Overgrown Shrubs

Spirea Goldflame colziumQuestion: I have several large juniper shrubs planted in front of my home which have overgrown the sidewalk and are blocking the windows. I was going to shear them down with my power clippers, but I do not want them to become square hedges. I have read about your “natural” pruning methods. If I cut them back far enough I will expose brown branches. Are these worth saving or should I replace them?

Answer: If you had deciduous shrubs that were overgrown they could have been cut back severely and would have new green growth next spring. Then you could have pruned regularly and kept them from becoming too large again. If you cut junipers or other needle leaf evergreen shrubs into brown branches with no green needles they will seldom produce new green growth. My suggestion would be to remove them and replace them with smaller shrubs which will not overgrow the area again.

Check carefully to make sure that the mature size of the replacements fit within the allotted space. For example, Mugo Pine is a very popular evergreen shrub. However, plants grown from seed can grow as large as 20 feet. However, 3 dwarf selections, produced by grafting, grow no more than 3 to 4 feet. Pinus mugo ‘Mops’ is a dense globe with straight, green needles. It will reach a size of about 2 to 3 feet tall and just as wide. ‘Sherwood Compact’ has small, green needles and slowly grows into a globe of 3 to 4 feet tall with an equal spread. ‘Slowmound’ has a neat, mounded outline and slow growth. It reaches approximately 3 feet in height and spread.

Dwarf Oregon Grape Holly (Mahonia aquifolium ‘Compacta’) has evergreen holly-like leaves and matures at 2 to 3 feet. The regular variety can grow to 6 feet.

Green Mound Alpine Currant is a dwarf selection with dark green leaves and yellow fall color. It grows 4 feet high and 4 feet wide.

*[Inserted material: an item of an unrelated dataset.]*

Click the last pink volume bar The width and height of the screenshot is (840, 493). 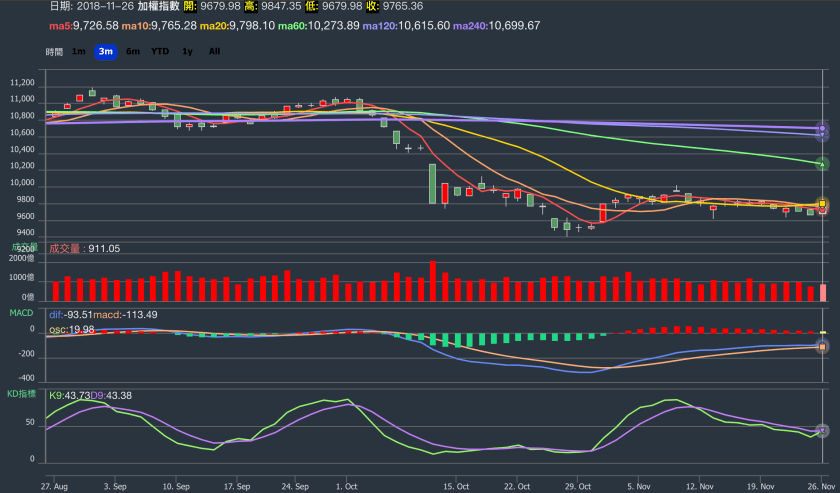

Spirea ‘Goldflame’ has reddish bronze new leaf color and crimson flowers in the summer. It grows 3 to 4 feet tall and can spread wider.

Cotoneaster ‘Coral Beauty’ has white flowers in the spring followed by coral red berries. It grows only 2 feet high but can spread up to 6 feet.

Caryopteris ‘Blue Mist’ has soft silver green foliage and clusters of blue flowers in the summer. It grows 4 feet high and wide.

Viburnum opulus ‘Compactum’ has white spring flowers followed by red fruit. Leaves turn wine red in the fall. It grows 4 feet tall and wide.

You can see a nice list of dwarf shrubs for mountain west climates at a Colorado State University site: colostate.edu/Dept/CoopExt/4DMG/Trees/Shrubs/smshrubs.htm. You will seldom find these dwarf selections at big box stores. Full service nurseries and garden stores can often place special orders if they do not have them in stock.